Cambiare il dns non dovrebbe essere un problema e' solo quello che risolve i nomi dei nodi della rete in indirizzi IP e viceversa. 

8.8.8.8 e' quello di google, ma se non ti fidi puoi usare anche quelli di openDNS

EDIT: comunque non riesco a capire come quella modifica risolva il tuo problema visto che con ping abbiamo visto che l'indirizzo host viene tramutato in IP

----------

## ciro64

Ok ... grazie dei tuoi "preziosi" consigli  :Smile:   :Smile:   :Smile: 

Ho optato per OpenDNS ..... bah sarà forse solo suggestione ma mi sembra più rapido. può essere ? o è "un abbaglio" ?

Comunque Grazie 10000000 per le info e ....

Buon tutto  :Smile:   :Smile:   :Smile: 

----------

## fedeliallalinea

 *ciro64 wrote:*   

> Ho optato per OpenDNS ..... bah sarà forse solo suggestione ma mi sembra più rapido. può essere ? o è "un abbaglio" ?

 

Ma non saprei, mai fatto test in questo senso.

----------

## sabayonino

un semplice comando per consultare offline (oppur eonline) le useflags

```
# less  /usr/portage/profiles/use*desc
```

oppure se piace l'interfaccia grafica , c'è ufed che permette di attivarle sia globalmente che localmente.

buona flaggata   :Mr.

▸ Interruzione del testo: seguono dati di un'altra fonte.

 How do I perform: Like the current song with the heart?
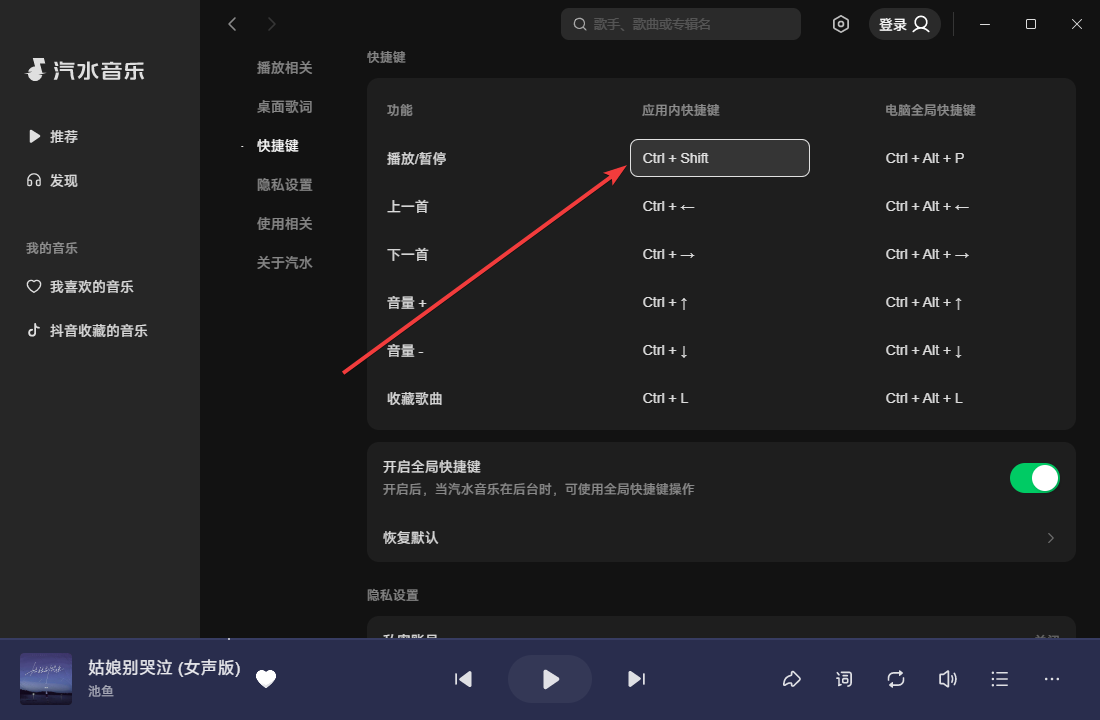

Green: 

oppure se cerchi una "use" particolare 

```
# cat /usr/portage/profiles/use*desc | grep -i <useflag>
```

PS : per quanto riguarda infostrada : https://www.miamammausalinux.org/2017/10/brickerwind-brickerbot-mette-ko-tutti-i-modem-in-fibra-di-wind/

 *Quote:*   

> BrickerBot cerca di penetrare nel sistema utilizzando degli attacchi brute force ed una volta loggatosi esegue una serie di comandi atti a “neutralizzare” il dispositivo, rendendolo di fatto un “mattone” (brick). BrickerBot circola in diverse versioni ma sostanzialmente esegue:
> 
>     una scrittura di dati random sulle memorie flash, per danneggiarle
> 
> limitano la connettività, rimuovono il gateway
> ...

 

non è che rientri in questa casistica ?

----------